珍しい反応に、どうしたとできるだけ驚きを見せずに尋ねると。彼は少し目を伏せて、らしくない小さな声で言う。
「あの、変態いるだろ?」
「カズサのことか?」
変態と聞いてアイツの名前したのに、私自身も苦笑してしまったが。どうやら言いたかった人物で合っていたらしく彼は頷いた。
「アイツの所に居た」
「こんな時間まで?」
研究者とはいえ、カズサだってここの職員だ。超法規的な存在と言えなくもないが、生徒の生活を守る面で言えばそこに従事しなければいけないはずだ。いや、生活は守れなくても規則ぐらいは守らせろ。
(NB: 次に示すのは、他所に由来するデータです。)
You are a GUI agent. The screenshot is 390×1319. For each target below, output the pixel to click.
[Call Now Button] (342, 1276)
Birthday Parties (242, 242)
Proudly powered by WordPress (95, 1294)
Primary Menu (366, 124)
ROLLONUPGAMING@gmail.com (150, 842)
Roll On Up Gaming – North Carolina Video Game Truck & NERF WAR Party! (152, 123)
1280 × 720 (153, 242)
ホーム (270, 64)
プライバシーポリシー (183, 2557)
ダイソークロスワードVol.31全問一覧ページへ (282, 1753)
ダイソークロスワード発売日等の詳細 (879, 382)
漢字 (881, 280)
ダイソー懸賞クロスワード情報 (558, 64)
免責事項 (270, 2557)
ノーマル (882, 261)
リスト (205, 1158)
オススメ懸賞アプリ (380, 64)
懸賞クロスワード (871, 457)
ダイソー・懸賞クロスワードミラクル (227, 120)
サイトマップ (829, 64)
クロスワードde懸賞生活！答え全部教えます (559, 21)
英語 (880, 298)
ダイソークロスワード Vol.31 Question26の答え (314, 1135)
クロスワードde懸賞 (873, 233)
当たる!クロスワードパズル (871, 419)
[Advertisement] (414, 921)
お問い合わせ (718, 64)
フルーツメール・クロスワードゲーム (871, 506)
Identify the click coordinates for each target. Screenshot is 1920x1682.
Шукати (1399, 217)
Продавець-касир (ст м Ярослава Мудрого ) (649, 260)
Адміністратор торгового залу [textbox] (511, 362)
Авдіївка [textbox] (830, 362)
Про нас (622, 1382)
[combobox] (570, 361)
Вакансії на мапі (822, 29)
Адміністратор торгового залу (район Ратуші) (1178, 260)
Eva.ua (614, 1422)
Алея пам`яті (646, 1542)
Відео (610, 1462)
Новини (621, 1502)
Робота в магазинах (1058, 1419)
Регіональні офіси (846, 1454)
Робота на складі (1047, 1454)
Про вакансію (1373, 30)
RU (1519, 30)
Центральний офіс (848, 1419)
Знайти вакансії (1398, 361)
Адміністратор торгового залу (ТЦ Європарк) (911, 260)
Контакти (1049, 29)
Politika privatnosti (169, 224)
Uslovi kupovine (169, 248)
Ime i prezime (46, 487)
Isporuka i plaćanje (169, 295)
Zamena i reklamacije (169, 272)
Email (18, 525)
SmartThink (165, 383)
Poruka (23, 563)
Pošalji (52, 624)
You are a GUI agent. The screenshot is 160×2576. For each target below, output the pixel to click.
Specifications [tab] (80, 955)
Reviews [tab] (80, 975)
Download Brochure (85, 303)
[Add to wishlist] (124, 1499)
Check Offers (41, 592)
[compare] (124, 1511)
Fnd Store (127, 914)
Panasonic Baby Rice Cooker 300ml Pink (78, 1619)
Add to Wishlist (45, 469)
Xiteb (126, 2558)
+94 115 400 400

「それなら先にそう言え、私からカズサの方に厳重に忠告しておく」
「俺が頼んだから」
そう言うと、彼は赤らんだ顔を私に向けた。

ふと嫌な予感が頭を過る。彼等が相談しに行くとするのならば、まずは魔法局のドクター・アレシアの元だろう。カズサのような怪しい人間を頼るということは、何か身内には相談しにくい問題だったのだろうが……。
「アイツに、何を頼んだ?」
「感じなくできないかって、聞いたんだ」
「感じなく……」
「ああ、人とセックスしても感じなくできないかって聞いたんだよ」
返ってきた答えの内容が、あまりにも突拍子もないもので頭がグラグラと揺れた。一体どうして、何のつもりがあってそんなことを頼みたいのか、全く理解できないが。確かにそれはドクターに言えないだろう。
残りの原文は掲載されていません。